# [SOLVED] Outlook 2010 Reminder Issue



## k113r (Nov 7, 2010)

keep getting message for past reminders and cant dismiss it.
Shows: "Cannot turn off the reminder. You may be reminded again. The end date you entered occurs before the start date"
Please help


----------



## niccits (Nov 5, 2010)

*Re: Outlook 2010 Reminder Issue*

Option 1 - If you can't delete the reminder entry because you need the record, ensure the End Date is after the Start Date, amend if necessary and Save. Option 2 - Is it a 'recurrent' reminder?
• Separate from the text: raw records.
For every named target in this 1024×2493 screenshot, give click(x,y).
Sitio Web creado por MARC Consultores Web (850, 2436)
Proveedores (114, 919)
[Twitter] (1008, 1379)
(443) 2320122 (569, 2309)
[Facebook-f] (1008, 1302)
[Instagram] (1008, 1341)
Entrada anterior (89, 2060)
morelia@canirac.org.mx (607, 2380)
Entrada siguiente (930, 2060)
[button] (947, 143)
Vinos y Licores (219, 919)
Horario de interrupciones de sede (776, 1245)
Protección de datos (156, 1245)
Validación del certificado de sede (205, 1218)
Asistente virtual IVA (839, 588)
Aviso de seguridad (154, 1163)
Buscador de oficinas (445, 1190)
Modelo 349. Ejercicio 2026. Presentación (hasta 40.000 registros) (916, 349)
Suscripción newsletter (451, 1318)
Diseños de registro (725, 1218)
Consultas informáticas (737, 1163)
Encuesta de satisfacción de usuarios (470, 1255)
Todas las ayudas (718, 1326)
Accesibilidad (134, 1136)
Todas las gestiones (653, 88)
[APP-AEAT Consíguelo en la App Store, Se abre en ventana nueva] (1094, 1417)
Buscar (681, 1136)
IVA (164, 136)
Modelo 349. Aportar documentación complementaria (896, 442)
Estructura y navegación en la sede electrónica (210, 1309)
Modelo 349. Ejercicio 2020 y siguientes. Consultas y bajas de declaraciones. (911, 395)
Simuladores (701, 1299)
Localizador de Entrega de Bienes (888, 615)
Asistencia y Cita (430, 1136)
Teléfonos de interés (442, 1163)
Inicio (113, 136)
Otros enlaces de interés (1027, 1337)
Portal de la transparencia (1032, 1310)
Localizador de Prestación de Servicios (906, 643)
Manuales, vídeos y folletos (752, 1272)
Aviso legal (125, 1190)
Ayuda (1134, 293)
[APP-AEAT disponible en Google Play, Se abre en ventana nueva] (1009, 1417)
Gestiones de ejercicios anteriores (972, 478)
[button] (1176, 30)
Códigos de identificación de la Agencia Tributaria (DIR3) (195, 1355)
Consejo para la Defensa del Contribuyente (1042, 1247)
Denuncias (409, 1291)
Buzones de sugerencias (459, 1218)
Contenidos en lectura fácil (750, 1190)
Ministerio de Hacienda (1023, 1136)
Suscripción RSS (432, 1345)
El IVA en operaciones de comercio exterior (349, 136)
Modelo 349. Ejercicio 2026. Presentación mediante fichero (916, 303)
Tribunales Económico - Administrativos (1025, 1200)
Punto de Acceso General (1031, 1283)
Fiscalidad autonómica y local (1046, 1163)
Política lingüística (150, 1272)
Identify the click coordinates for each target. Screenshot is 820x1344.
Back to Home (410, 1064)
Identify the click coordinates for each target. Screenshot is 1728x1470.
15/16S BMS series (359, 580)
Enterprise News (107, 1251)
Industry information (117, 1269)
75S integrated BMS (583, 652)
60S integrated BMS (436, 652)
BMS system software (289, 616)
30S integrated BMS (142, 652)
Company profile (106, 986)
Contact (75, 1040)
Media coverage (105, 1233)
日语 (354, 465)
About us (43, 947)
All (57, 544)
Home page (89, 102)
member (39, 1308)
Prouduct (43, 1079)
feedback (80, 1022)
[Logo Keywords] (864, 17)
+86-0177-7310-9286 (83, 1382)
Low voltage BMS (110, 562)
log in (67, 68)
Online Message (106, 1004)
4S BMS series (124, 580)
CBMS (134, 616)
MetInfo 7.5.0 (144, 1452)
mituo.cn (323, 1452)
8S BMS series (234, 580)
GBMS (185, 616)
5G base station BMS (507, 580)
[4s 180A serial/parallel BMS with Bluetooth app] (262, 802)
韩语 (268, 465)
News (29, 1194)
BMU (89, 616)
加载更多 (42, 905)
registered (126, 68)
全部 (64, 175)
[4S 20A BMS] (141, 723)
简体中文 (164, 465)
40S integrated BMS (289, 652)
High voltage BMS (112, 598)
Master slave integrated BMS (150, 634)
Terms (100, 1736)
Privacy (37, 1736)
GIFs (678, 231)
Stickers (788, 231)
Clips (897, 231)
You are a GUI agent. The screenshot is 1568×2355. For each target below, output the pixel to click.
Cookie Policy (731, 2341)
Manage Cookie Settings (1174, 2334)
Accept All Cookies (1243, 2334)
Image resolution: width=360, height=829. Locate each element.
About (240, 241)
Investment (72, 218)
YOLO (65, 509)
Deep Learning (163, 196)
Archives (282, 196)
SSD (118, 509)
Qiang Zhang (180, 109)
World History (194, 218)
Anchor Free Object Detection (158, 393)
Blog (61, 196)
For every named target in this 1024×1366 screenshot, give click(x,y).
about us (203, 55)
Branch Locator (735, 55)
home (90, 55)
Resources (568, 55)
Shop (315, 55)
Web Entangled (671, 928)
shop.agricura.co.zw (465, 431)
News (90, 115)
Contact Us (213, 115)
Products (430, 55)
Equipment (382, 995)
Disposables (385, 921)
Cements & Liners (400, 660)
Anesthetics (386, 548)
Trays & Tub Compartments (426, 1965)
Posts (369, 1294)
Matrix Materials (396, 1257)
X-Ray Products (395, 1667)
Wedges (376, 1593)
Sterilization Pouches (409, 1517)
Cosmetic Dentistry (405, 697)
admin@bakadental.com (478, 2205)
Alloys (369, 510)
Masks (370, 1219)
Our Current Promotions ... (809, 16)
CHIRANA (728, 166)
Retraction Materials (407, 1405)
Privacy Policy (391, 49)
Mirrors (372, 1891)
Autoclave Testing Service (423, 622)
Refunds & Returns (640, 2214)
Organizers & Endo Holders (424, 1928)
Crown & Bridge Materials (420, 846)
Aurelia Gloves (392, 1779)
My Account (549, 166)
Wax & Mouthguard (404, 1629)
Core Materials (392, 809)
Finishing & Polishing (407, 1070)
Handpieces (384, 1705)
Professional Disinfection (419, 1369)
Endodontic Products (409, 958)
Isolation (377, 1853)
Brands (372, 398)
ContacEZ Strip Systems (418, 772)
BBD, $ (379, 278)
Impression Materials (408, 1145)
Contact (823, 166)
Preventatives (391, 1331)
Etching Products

If so, click the reminder entry, click 'Open this series', click 'Remove recurrence', click 'Save & Close'. Option 3 - Check that it's not an 'Alert'. Go to the 'File' tab, 'Info' button, 'Manage Rules & Alerts' button, 'Manage Alerts' tab.

Hope this helps.


----------



## k113r (Nov 7, 2010)

*Re: Outlook 2010 Reminder Issue*

Thanks "niccits" but none of the option worked for me. 
But I did figure it out.

Solution: First close outlook and wait 30 sec. Then open access and locate outlook file from program files and open the the databse and delete the reminder entry from the DB table.

Restart outlook and reminder removed from the list.:laugh:


----------